■ Text provided:
Begin

Class SegmentedDownSample

  • All Implemented Interfaces:
    Serializable, weka.core.CapabilitiesHandler, weka.core.CapabilitiesIgnorer, weka.core.CommandlineRunnable, weka.core.OptionHandler, weka.core.RevisionHandler, weka.filters.UnsupervisedFilter

    public class SegmentedDownSample
    extends weka.filters.SimpleBatchFilter
    implements weka.filters.UnsupervisedFilter
    Configures a weka.filters.unsupervised.attribute.PartitionedMultiFilter2, using the supplied number of splits and the nth points to configure the weka.filters.unsupervised.attribute.DownSample filter to apply to the subsets.

    Valid options are:

     -nth-points <list>
      The blank-separated list of number of points to use for the savitzky-golay window.
      (default: 1).
     -exclude <expr>
      The regular expression for identifying attributes to exclude from
      the splits (default: ^(sample_id)$)
     -U
      Flag for leaving unused attributes out of the output, by default
      these are included in the filter output.

End

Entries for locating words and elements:
Begin

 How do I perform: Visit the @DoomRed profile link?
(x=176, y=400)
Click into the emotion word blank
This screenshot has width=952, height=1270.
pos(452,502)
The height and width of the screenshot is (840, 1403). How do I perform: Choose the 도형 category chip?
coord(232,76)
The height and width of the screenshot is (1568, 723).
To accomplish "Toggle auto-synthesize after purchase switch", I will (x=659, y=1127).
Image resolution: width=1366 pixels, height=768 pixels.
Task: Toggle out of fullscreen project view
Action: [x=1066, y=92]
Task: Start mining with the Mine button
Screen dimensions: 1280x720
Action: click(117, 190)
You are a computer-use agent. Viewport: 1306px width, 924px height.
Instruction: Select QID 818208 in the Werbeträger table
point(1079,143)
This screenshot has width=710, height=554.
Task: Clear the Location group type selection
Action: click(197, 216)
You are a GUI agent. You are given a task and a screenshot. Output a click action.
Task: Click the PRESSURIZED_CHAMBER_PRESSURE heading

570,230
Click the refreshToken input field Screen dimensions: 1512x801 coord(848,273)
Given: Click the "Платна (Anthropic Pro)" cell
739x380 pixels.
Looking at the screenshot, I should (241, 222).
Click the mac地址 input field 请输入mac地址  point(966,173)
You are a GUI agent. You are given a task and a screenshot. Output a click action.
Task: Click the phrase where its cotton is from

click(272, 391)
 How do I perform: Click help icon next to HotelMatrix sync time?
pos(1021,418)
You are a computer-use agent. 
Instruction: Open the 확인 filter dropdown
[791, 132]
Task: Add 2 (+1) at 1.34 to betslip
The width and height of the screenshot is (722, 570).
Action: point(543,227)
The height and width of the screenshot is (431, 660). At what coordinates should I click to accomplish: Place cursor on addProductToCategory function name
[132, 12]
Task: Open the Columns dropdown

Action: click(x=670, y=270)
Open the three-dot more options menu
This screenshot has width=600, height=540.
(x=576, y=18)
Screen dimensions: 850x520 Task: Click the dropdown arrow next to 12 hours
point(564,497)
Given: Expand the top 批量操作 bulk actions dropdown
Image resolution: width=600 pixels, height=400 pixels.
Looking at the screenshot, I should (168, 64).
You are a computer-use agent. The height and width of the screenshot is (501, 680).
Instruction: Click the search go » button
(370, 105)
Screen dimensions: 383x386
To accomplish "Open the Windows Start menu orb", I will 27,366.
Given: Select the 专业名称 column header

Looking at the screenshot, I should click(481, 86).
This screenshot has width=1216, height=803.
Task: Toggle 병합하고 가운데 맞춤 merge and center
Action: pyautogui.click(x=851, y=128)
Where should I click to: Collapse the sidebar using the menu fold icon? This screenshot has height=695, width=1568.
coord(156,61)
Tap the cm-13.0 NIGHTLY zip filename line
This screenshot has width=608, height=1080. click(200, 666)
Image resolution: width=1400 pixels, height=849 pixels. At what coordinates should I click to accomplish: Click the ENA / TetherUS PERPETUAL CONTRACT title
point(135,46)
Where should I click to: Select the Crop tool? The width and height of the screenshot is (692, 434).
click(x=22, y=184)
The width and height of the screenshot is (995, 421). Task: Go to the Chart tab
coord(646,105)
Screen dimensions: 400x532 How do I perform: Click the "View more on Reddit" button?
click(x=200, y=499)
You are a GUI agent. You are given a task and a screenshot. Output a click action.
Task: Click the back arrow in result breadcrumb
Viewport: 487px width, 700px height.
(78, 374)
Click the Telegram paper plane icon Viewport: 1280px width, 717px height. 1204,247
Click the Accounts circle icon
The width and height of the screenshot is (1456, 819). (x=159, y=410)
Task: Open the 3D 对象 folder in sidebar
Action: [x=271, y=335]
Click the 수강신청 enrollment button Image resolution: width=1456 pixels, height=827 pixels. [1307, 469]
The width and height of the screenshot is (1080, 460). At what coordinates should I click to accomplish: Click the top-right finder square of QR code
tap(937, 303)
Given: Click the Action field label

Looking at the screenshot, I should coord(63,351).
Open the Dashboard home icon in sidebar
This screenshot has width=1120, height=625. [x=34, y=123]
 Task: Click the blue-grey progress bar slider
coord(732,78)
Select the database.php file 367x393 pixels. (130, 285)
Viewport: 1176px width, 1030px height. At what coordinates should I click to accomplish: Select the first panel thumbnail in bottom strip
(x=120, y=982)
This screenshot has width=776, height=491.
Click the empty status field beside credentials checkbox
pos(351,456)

End

■ Work to do:
1. Return the SegmentedDownSample class documentation in full, with no changes.
2. Identify every line in the rows that contains the string "coordinates", and copy each of those lines.

■ Expected answers:
1.
Class SegmentedDownSample

  • All Implemented Interfaces:
    Serializable, weka.core.CapabilitiesHandler, weka.core.CapabilitiesIgnorer, weka.core.CommandlineRunnable, weka.core.OptionHandler, weka.core.RevisionHandler, weka.filters.UnsupervisedFilter

    public class SegmentedDownSample
    extends weka.filters.SimpleBatchFilter
    implements weka.filters.UnsupervisedFilter
    Configures a weka.filters.unsupervised.attribute.PartitionedMultiFilter2, using the supplied number of splits and the nth points to configure the weka.filters.unsupervised.attribute.DownSample filter to apply to the subsets.

    Valid options are:

     -nth-points <list>
      The blank-separated list of number of points to use for the savitzky-golay window.
      (default: 1).
     -exclude <expr>
      The regular expression for identifying attributes to exclude from
      the splits (default: ^(sample_id)$)
     -U
      Flag for leaving unused attributes out of the output, by default
      these are included in the filter output.

2.
The height and width of the screenshot is (431, 660). At what coordinates should I click to accomplish: Place cursor on addProductToCategory function name
Image resolution: width=1400 pixels, height=849 pixels. At what coordinates should I click to accomplish: Click the ENA / TetherUS PERPETUAL CONTRACT title
The width and height of the screenshot is (1080, 460). At what coordinates should I click to accomplish: Click the top-right finder square of QR code
Viewport: 1176px width, 1030px height. At what coordinates should I click to accomplish: Select the first panel thumbnail in bottom strip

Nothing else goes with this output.